Martin Luther King Day

Martin Luther King Day was first observed in 1986, although it was not observed in all states until the year 2000. Martin Luther King, Jr. became a man to look up to in the Civil Rights Movement. He to try to bring an end to racial segregation and discrimination. When much of American didn't get it during the 1950s and 1960s he was a leading spokesperson for nonviolent methods of achieving social change. His eloquence as a speaker and his worldly wisdom, personal charisma, combined with a deeply rooted determination to get America to let go of prejudice and create equality among all races. This put him in the eye of the storm. He dared to go where angels fear to tread and despite personal risk won a world-wide following. He was awarded the Nobel Peace Price in 1964 and was selected by Time magazine as its Man of the Year.

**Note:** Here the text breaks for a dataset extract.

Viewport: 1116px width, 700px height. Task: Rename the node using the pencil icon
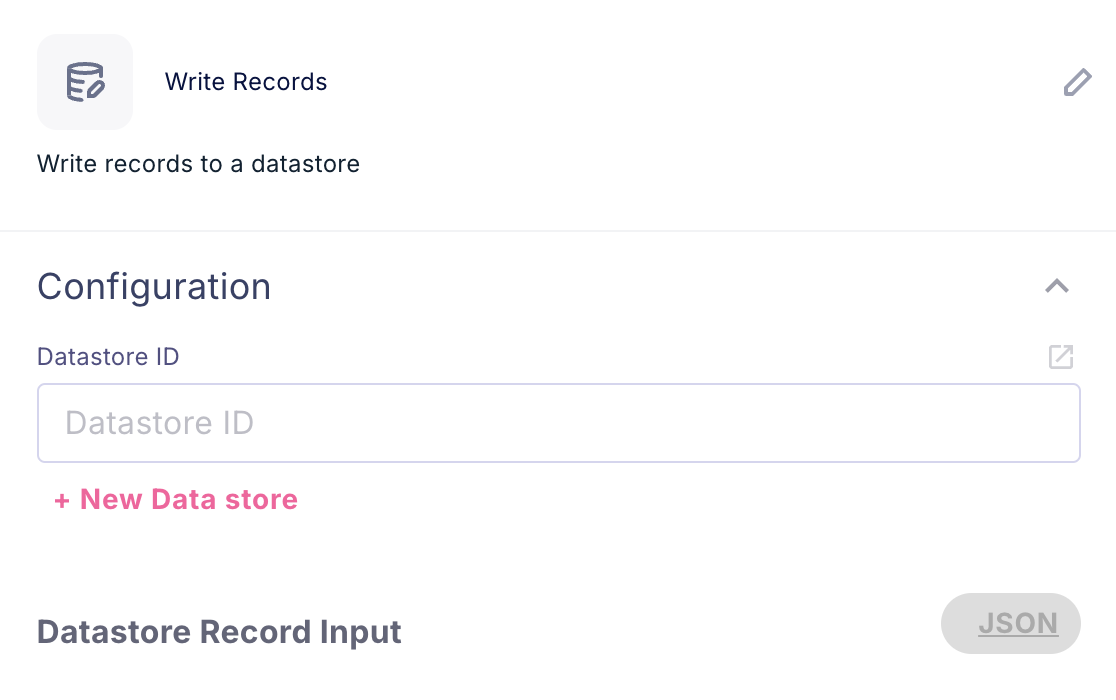point(1077,82)
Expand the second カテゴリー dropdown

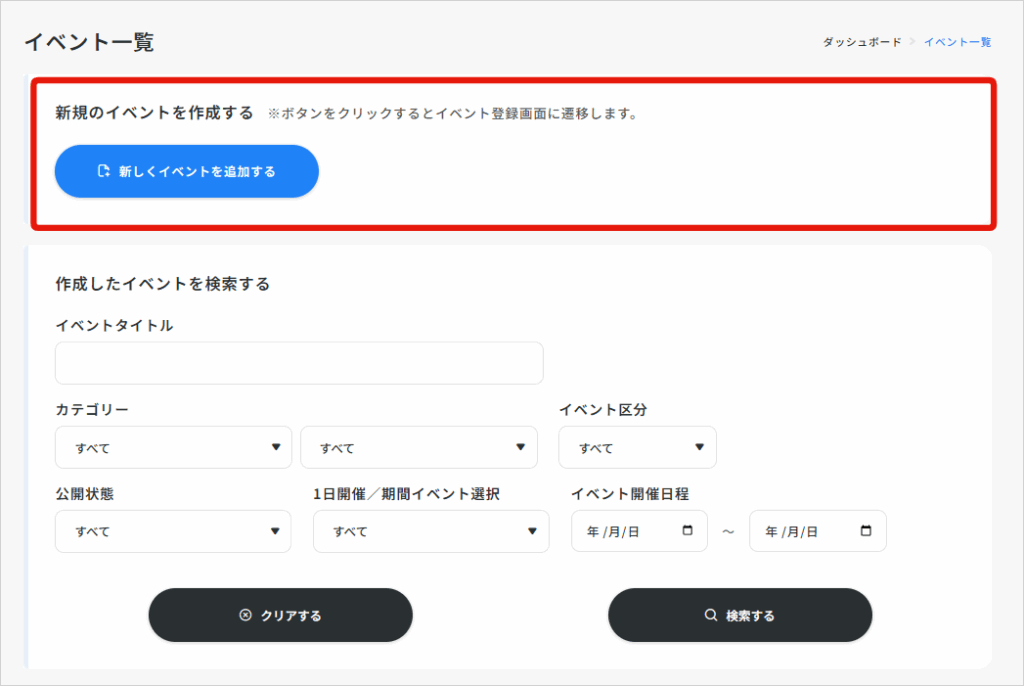418,447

His “I Have a Dream” speech, which is now considered to be among the great speeches of American history, is frequently quoted. His success in taking the drive for civil rights was dead on and inspiring , however, made him the target of segregationists who believed firmly in the superiority of the white race and feared social change. His belief in non-violent protest was a double-edged sword because there is a fine line between protest and breaking the law. He was arrested by the fuzz over 20 times. The courts threatened to throw the book at him, and lock him up. His home was bombed and he was assassinated on April 4, 1968, on the balcony of a motel where he was staying in Memphis. A monument to Dr. King was unveiled in the national capital in 2012.